2.2.3 In vitro drug release by dialysis method. In the present study, an in vitro drug release study of the drug imatinib was studied over three different pH values viz. 4.4, 7.4 and 9.0. Three types of drug-loaded NP formulations used for the study were TD, FD and PD. Firstly, the calibration curve of the drug-imatinib (D) was plotted in three different pH mediums. For this, a stock solution of imatinib was prepared and dissolved in three different pH buffer solutions. The calibration curve is a plot with the concentration (μg ml⁻¹) on the X-axis and absorbance on the Y-axis. The curve was mathematically analyzed to obtain the slope and intercept. pH-dependent release behavior at three different pH levels was investigated. All three types of drug-loaded NPs formulations were inserted into dialysis tubes having a Molecular Weight Cut Off (MWCO) of 8 kDa each. In total, 9 sets were prepared. 3 sets of dialysis tubes contained imatinib-loaded TiO₂ NPs (TD), the other 3 sets of dialysis tubes contained imatinib-loaded Fe@TiO₂ NPs (FD) and the final 3 sets of the dialysis tubes contained imatinib-loaded PEGylated Fe@TiO₂ NPs (PD). To mimic a neutral pH environment, 3 dialysis tubes containing 5 ml of each of all the three types of drug-NPs formulations were dipped into 500 ml of 0.1 M phosphate buffer solution (pH 7.4), separately. Similarly, for the in vitro study under an acidic environment, 500 ml of 0.1 M Acetate buffer solution (pH 4.4) was used and likewise, 500 ml of 0.1 M borate buffer solution (pH 9.0) was used to achieve basicity. The dialysis tubes were hung with the help of clips in their respective beakers containing solutions to imitate different pH environments. The entire setup was stirred at 37 °C. After a fixed interval of time, 3 ml of the dialysate was withdrawn from each of the beakers to monitor the absorbance of the imatinib molecules released into the respective buffer at 254 nm with the help of a UV-visible spectrophotometer. The withdrawn amount of the dialysate was replaced with an equal quantity of the fresh buffer solution to avoid the sink conditions. In each observation, the value of the absorbance obtained was used to calculate the concentration of the drug released into the media using the following expression:

Concentration of the drug (μg ml⁻¹) = (absorbance − intercept)/slope (3)
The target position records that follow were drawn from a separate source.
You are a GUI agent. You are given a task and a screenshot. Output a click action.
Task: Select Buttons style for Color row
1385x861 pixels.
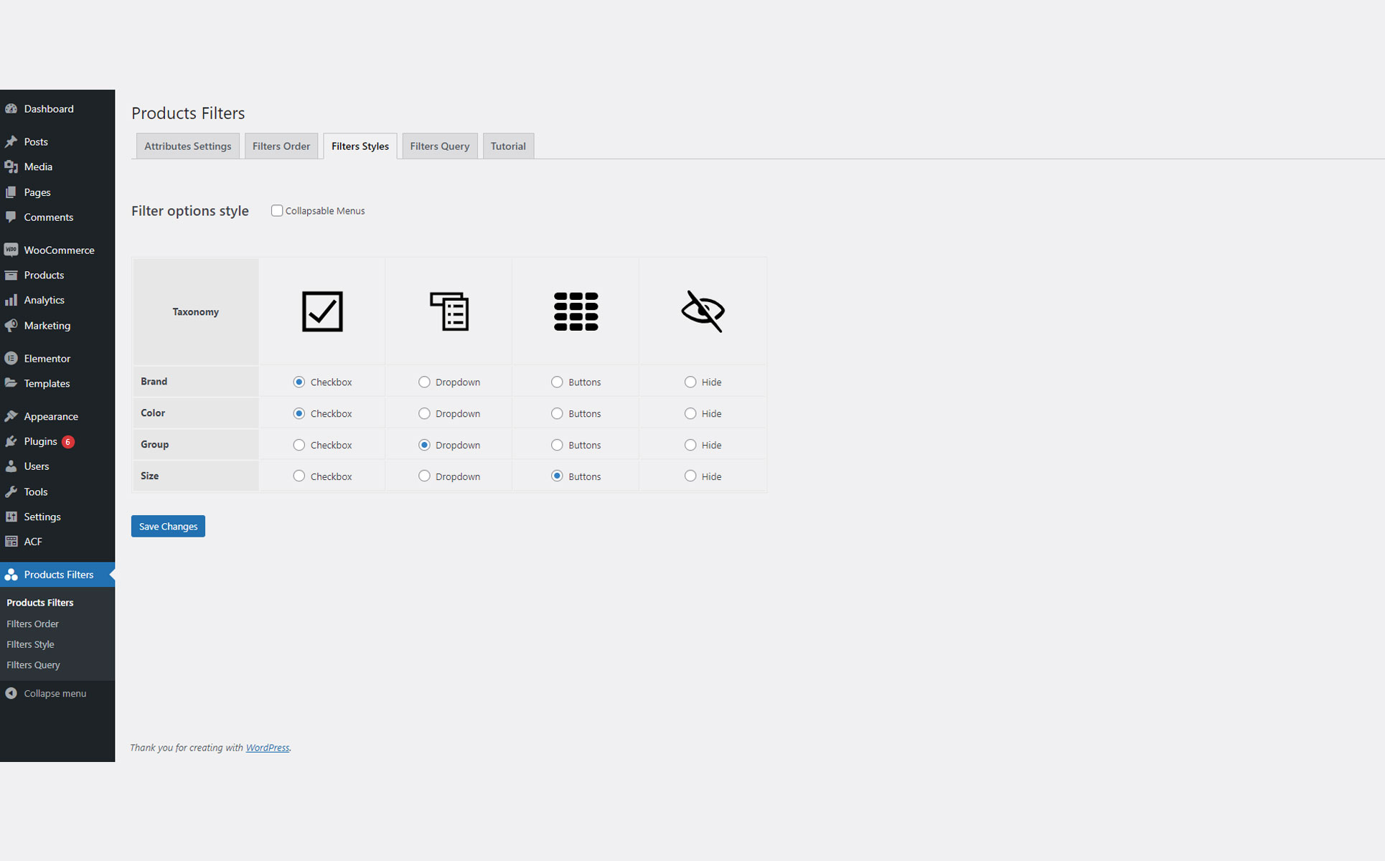coord(557,414)
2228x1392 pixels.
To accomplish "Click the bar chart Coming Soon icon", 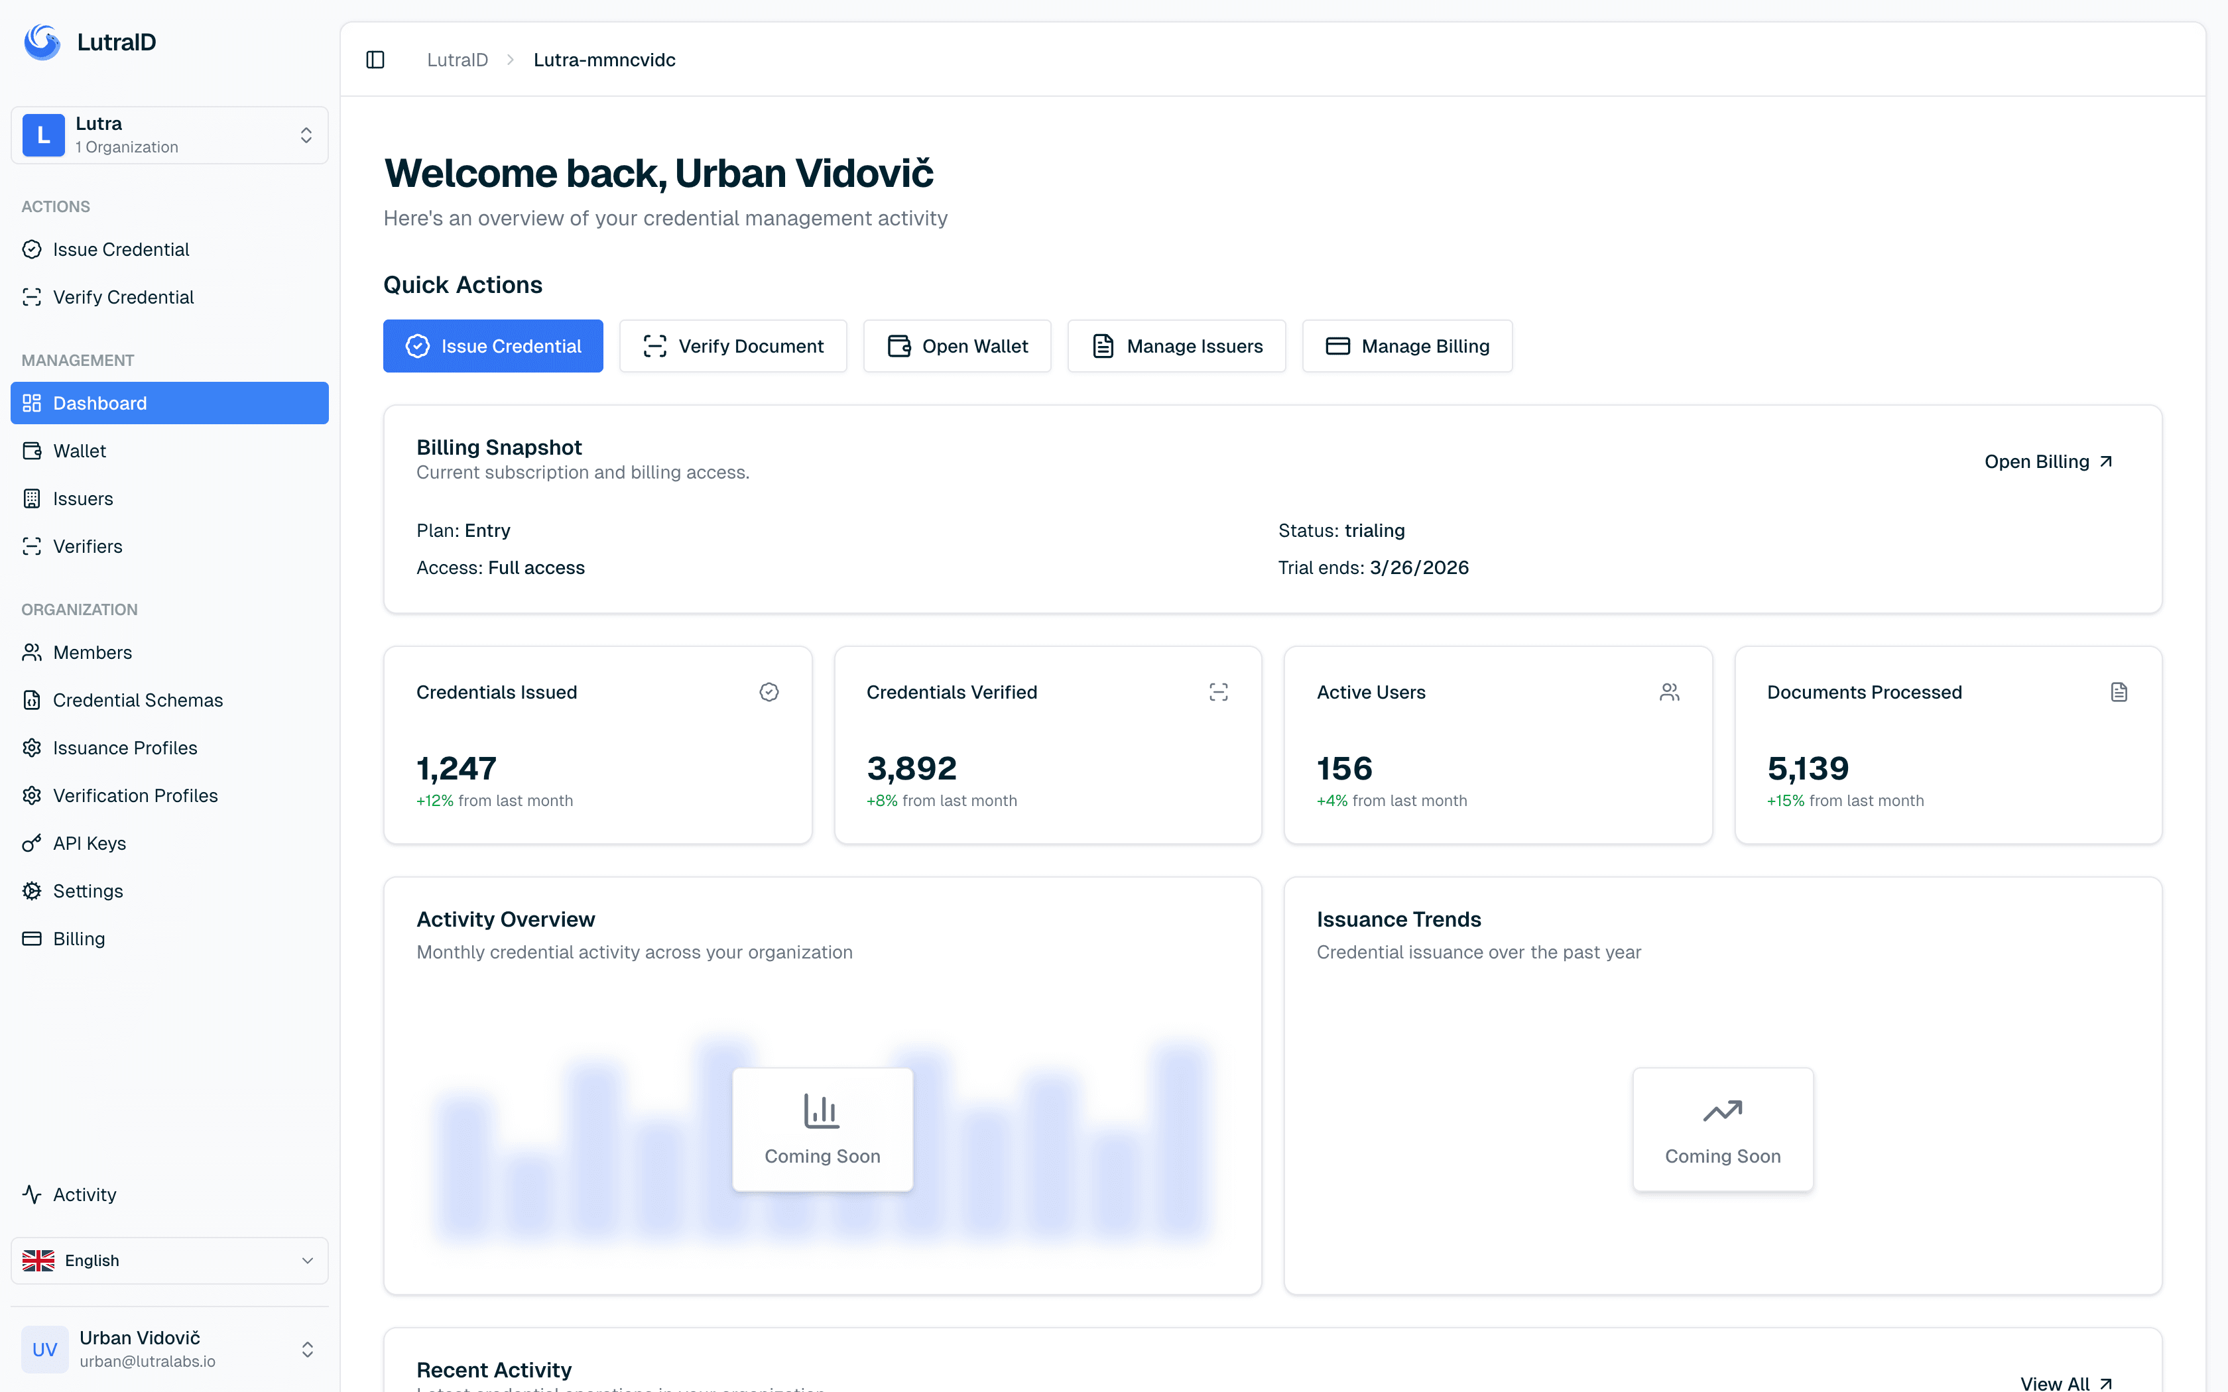I will click(x=821, y=1110).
where slope and intercept were obtained from the calibration curve. Percentage of the drug released and the cumulative percentage of the drug released was calculated using the following methods:

% drug released = (concentration of the drug/total amount of the drug used) × 100 (4)

Cumulative % release = (volume of the sample withdrawn (ml)/bath volume (ml)) × d_(t−1) + d_t (5)

where d_t is the percent drug released at time t and d_(t−1) is the percent drug released at the time (t − 1).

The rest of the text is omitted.